**PROBLEM REQUIREMENTS:** Find each line in the rows below that contains the string "configuration", and copy those lines out.

[SUPPLIED ENTRIES Boundary: Start]

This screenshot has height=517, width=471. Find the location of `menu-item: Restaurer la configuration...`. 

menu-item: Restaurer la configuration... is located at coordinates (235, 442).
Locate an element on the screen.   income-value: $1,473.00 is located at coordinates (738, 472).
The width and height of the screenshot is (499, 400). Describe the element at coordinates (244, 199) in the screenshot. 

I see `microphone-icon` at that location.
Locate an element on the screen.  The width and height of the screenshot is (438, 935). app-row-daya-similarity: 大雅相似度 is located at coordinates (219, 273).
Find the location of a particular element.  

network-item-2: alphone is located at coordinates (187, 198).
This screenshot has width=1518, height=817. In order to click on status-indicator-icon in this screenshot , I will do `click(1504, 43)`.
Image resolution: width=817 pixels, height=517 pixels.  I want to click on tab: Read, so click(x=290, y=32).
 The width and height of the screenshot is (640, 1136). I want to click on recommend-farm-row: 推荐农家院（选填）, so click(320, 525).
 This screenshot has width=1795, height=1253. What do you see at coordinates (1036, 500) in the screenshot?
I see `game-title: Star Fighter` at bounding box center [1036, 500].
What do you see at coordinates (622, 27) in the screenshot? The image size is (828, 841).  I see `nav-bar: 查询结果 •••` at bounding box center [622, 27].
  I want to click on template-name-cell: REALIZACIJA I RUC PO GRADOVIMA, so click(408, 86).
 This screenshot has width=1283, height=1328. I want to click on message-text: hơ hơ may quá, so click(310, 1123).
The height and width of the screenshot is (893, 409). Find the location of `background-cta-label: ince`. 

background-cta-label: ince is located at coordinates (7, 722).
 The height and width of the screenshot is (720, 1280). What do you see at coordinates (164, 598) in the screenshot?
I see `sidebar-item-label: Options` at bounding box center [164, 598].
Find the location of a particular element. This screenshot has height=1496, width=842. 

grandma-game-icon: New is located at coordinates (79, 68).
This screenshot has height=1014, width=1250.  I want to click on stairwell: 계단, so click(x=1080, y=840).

[SUPPLIED ENTRIES Boundary: End]

**ANSWER SPACE:**
This screenshot has height=517, width=471. Find the location of `menu-item: Restaurer la configuration...`. 
menu-item: Restaurer la configuration... is located at coordinates (235, 442).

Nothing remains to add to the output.